There is currently a debate raging: is borderline personality disorder (BPD) actually a personality disorder? Some experts argue against the current classification as a personality disorder. This debate focuses around etiology and the roles of nature and nurture. That is, is the cause of BPD mainly genetic or is it a response to traumatic experiences and genetic predisposition?

Personality disorders are defined by by the DSM-5-TR as “an enduring pattern of inner experience and behavior that deviates markedly from the expectations of the individual’s culture”. However, in common use, personality disorders often label life-long patterns of behavior and thinking. The significance of this definition becomes very apparent with BPD.

Arguments in favor of this being a trauma response point out that symptoms of BPD can go into remission at times. This differs from other personality disorders, such as antisocial personality disorder. Additional arguments revolve around correlations between the diagnosis of BPD and adverse childhood experiences and invalidating environments. So then is BPD simply a response to trauma?

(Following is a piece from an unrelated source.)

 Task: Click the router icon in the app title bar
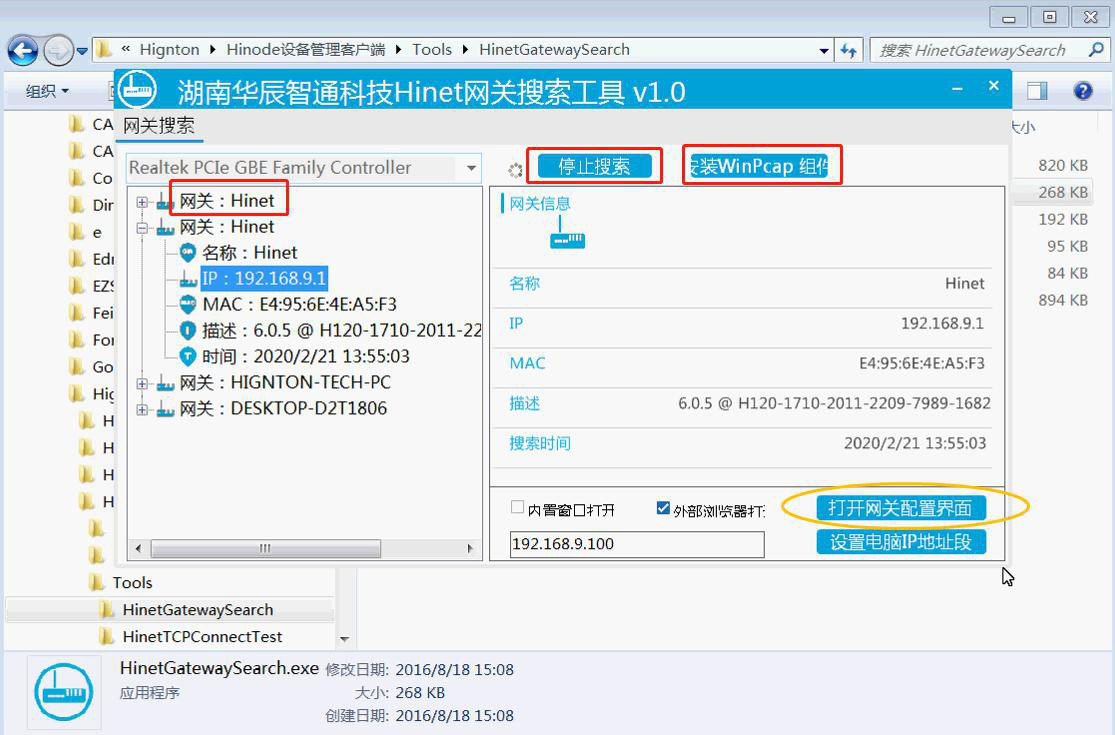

Arguments for the continued use of the diagnosis focus on the symptoms unique from additional diagnoses and the benefits gained from diagnosis. One argument in favor is the access to treatment that occurs with speedy diagnosis which outweighs the stigma surrounding the diagnosis. Current treatments for BPD include dialectical behavioral therapy and mentalization-based therapy. Additionally, other research supports the diagnosis and argues that symptoms distinct from co-occurring disorders are identifiable.

Another area to consider is the practice of classifying and diagnosing disorders. Usually a set of symptoms occur in a certain pattern that negatively impact people lives in specific ways (e.g., thoughts of being judged and avoidance in social anxiety). Diagnosing clinicians do not typically say the diagnosis is not occurring because of how it developed. Instead, they diagnose the condition and focus treatment on contributing processes like patterns of cognition, emotion, and behavior.

Regardless of whether the condition continues to receive the label of personality disorder, some aspects of it will not change. This includes understanding risk factors associated with the identified symptoms and using recommended treatments. For now, this controversy remains purely in the categorical arena and does not impact the treatments we use to help.